Bethlehem Holy Tour Sites
With Jerusalem as your hub, continue your tour of the Holy Land with a visit to the city of Bethlehem, the birthplace of Jesus. Both Matthew and Luke tell us that although Jesus' parents resided in Nazareth, they took shelter in Bethlehem when Jesus was born.
The Church of the Nativity was originally constructed above the grotto where Jesus was born. The original basilica constructed by St. Helena was eventually destroyed, but you can still see the sixth century basilica built by Justinian I, as well as expansions and improvements made over the years. The church is currently shared by Roman Catholic, Greek Orthodox and Armenian monastic organizations.

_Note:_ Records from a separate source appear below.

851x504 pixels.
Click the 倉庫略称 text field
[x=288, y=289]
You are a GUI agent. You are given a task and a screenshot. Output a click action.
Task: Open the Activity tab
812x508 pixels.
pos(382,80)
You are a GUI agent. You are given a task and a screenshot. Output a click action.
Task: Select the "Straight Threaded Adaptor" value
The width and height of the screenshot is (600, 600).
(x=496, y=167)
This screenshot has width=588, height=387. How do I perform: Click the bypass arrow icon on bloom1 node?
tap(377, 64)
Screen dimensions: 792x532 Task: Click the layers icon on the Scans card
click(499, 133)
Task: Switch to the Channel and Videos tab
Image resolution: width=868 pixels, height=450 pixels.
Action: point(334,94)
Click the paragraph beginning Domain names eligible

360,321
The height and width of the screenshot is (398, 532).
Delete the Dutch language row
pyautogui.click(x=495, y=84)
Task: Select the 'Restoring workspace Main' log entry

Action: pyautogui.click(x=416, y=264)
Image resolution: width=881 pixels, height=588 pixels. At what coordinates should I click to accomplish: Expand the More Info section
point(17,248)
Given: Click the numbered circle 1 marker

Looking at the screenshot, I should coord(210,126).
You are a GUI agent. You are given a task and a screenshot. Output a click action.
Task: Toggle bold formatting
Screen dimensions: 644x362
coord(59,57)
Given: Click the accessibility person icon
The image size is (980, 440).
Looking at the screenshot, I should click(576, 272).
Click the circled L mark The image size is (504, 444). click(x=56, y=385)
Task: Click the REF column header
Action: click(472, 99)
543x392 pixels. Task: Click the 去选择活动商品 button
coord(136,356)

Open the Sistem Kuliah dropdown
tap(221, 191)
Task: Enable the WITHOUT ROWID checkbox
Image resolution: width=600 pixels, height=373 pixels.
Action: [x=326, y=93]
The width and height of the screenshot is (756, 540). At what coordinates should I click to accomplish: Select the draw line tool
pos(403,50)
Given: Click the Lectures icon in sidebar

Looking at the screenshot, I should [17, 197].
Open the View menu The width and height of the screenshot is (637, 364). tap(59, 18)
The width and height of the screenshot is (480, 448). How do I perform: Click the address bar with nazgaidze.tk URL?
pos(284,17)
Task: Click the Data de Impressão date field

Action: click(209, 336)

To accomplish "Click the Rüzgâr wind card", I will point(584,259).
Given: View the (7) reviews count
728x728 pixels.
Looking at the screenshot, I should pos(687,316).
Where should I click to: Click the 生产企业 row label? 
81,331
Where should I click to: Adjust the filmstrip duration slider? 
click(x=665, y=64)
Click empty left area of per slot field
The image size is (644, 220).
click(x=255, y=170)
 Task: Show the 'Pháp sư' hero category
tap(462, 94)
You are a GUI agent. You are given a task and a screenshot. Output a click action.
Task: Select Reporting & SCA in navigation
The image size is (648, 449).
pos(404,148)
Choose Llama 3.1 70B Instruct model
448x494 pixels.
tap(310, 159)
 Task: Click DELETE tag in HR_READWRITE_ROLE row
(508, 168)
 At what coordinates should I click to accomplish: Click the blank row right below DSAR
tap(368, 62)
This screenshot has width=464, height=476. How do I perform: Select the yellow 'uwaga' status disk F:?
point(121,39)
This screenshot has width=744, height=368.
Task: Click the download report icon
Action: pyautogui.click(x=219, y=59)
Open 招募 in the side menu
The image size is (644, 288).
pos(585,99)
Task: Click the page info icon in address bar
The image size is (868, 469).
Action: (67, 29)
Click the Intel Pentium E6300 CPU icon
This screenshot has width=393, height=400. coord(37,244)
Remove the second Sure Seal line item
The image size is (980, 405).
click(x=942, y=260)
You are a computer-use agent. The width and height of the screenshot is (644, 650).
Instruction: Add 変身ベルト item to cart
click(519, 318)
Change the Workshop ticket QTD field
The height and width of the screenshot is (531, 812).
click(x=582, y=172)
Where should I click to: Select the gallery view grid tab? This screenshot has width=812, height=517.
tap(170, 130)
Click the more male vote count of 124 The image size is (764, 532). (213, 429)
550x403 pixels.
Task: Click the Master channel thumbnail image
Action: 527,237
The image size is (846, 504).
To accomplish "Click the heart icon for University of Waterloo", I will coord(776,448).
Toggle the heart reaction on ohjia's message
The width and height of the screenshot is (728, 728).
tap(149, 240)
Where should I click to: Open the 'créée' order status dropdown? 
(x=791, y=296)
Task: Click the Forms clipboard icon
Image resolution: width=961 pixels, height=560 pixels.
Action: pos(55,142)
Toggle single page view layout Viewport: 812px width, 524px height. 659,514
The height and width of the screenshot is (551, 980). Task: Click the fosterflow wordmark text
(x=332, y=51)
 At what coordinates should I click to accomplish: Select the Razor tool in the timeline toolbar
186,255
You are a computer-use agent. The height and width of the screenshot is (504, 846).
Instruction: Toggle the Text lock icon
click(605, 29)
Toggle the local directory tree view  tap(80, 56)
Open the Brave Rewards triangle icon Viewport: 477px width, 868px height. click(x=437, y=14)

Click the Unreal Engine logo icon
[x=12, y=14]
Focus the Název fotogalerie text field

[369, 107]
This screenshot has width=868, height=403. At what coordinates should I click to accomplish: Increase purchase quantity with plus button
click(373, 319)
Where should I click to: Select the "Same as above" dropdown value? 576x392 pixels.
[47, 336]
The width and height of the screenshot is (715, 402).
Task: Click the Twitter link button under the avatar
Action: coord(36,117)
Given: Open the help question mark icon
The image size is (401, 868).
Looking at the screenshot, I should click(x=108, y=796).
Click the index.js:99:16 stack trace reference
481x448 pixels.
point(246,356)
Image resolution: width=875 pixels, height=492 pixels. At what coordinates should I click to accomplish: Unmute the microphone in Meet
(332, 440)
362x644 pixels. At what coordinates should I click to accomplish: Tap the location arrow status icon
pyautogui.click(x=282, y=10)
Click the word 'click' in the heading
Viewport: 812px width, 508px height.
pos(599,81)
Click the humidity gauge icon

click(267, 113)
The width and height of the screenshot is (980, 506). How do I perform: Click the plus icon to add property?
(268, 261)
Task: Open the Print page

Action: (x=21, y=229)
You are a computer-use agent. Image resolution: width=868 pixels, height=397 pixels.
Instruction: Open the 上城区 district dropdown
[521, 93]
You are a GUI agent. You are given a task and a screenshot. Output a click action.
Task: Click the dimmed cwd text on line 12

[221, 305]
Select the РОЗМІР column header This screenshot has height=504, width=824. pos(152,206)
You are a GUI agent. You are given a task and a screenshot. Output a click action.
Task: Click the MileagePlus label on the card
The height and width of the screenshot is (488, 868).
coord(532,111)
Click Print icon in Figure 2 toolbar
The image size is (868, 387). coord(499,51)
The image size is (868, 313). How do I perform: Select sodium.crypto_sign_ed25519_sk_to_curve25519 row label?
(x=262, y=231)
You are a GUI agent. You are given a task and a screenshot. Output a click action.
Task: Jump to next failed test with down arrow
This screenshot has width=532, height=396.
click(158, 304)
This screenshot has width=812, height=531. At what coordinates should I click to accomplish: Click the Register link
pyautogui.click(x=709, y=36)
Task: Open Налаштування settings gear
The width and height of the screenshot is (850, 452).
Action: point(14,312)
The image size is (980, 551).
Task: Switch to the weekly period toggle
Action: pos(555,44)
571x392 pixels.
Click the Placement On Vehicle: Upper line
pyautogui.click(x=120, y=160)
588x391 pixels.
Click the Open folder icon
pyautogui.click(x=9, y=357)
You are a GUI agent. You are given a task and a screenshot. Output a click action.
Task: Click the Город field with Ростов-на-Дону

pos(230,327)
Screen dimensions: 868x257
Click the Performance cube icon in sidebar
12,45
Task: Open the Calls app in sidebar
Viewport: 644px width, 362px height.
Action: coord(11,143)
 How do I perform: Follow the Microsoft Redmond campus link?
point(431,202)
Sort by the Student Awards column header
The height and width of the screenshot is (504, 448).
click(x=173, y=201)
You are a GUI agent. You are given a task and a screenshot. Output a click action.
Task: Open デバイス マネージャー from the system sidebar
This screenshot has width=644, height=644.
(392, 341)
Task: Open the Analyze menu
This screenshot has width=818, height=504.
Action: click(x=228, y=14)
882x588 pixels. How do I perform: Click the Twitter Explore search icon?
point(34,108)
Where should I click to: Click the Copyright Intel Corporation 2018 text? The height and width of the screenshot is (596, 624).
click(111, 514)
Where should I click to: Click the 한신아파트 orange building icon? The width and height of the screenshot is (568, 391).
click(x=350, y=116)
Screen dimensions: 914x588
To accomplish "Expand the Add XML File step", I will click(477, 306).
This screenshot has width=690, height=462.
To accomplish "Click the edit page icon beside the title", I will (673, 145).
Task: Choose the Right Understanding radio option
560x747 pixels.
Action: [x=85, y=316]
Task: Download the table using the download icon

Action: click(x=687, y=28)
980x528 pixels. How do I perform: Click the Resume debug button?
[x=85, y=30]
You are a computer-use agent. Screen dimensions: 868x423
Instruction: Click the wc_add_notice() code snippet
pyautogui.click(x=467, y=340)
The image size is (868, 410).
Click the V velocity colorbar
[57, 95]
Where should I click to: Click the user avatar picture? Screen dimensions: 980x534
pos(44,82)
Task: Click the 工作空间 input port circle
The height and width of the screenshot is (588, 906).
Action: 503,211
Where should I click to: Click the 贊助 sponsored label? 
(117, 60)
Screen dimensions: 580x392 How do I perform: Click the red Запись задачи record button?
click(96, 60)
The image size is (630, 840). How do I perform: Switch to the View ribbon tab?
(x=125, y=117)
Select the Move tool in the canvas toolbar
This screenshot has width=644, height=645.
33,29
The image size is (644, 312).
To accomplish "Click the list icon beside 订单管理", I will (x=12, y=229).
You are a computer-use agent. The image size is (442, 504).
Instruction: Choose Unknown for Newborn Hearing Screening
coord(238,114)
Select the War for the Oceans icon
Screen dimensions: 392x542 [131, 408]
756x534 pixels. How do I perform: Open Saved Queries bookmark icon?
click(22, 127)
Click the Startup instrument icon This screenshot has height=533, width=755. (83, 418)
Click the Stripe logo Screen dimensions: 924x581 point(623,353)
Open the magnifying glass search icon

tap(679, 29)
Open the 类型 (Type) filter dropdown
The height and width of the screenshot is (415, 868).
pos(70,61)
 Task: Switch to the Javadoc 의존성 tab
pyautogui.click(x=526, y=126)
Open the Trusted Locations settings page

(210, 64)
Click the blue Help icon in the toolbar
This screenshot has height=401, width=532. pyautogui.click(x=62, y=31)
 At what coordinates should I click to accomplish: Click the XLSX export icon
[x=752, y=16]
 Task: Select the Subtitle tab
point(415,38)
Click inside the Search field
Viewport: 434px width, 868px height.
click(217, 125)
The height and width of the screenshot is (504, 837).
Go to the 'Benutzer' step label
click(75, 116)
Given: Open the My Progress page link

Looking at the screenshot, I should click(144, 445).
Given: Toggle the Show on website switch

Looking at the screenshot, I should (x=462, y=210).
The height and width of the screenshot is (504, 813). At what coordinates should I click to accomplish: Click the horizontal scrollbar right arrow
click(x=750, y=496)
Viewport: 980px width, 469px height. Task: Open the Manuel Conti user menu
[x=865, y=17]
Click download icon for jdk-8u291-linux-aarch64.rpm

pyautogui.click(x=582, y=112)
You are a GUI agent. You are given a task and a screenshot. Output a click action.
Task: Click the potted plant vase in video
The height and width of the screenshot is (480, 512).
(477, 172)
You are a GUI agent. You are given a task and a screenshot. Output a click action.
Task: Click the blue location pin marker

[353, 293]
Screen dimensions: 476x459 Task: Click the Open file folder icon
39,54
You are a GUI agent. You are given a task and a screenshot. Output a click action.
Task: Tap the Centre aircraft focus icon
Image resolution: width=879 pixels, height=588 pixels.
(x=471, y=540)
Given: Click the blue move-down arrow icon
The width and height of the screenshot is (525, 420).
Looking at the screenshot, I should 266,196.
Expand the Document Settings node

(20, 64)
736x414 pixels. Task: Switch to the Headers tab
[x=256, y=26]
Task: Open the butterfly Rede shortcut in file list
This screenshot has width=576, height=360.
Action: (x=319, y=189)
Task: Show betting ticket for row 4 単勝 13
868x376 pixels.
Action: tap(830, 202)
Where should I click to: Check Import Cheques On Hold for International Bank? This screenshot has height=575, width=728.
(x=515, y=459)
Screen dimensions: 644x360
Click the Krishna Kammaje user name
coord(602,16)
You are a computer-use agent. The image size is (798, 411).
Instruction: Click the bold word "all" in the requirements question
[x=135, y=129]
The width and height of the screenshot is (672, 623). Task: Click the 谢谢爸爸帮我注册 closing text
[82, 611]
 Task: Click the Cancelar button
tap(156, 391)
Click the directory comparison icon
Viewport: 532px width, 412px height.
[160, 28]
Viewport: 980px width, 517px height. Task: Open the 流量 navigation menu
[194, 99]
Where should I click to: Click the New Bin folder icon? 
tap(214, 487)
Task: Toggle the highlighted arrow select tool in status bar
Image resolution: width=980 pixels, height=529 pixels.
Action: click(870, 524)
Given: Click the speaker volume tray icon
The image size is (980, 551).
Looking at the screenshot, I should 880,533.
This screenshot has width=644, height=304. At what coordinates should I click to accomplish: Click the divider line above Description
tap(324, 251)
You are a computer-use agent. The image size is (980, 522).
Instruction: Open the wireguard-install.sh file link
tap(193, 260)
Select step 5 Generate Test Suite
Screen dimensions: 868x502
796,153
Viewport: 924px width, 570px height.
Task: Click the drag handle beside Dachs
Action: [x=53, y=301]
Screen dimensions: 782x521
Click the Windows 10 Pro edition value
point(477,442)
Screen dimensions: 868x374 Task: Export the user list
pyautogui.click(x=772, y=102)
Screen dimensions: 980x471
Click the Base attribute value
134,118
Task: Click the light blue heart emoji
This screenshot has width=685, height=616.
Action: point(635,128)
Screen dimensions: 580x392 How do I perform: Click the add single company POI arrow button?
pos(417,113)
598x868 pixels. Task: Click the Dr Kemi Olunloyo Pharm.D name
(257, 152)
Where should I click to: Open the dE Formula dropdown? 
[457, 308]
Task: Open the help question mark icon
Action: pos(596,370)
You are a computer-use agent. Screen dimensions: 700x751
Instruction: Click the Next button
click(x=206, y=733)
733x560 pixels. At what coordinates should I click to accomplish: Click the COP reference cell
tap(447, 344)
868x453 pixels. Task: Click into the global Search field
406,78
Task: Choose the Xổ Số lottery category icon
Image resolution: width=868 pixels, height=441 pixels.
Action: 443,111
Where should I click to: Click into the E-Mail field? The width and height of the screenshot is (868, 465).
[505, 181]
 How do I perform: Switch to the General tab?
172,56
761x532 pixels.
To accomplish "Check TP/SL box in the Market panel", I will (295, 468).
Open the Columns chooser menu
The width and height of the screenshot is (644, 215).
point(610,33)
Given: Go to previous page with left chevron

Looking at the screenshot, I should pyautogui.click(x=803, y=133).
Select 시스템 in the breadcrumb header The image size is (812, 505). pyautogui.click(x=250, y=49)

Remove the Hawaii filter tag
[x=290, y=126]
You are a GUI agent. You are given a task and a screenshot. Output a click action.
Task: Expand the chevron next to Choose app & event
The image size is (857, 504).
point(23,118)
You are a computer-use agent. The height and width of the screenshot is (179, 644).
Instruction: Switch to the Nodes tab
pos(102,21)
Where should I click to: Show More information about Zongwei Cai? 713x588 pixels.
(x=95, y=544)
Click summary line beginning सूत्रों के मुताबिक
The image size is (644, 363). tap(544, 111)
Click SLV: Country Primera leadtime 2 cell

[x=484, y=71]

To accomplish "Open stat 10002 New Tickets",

Christians from all over the world come to Bethlehem to celebrate Christmas. In addition to prayers at the Church of the Nativity, celebrations often include lavish decorations, open-air concerts, marching bands and a 55-foot Christmas tree. Thousands gather in Manger Square to join in the festival.
No matter what time of year you visit, you'll note that today, Manger Square is a welcoming pedestrian plaza with shady benches and marble fountains. It is a meeting place for locals and a great stop for pilgrims to rest and rejuvenate before continuing on their tour.
A few minutes away from Manger Square is the Milk Grotto, where the Holy Family took refuge during the Slaughter of the Innocents, before their flight into Egypt. While Mary was nursing Jesus here, a drop of milk fell to the ground, turning it white. Nursing mothers come to the site to scrape the stone and mix it in water for drinking to enhance their milk. Would-be mothers often place a rock from the grotto under their pillows to encourage fertility.
Just east of Bethlehem is the Christian town of Beit Sahour, which houses Shepherd's Field. It was here that the shepherds saw the Star of the Nativity. The ruins of an ancient church and monastery can be seen, including a large lintel decorated with crosses.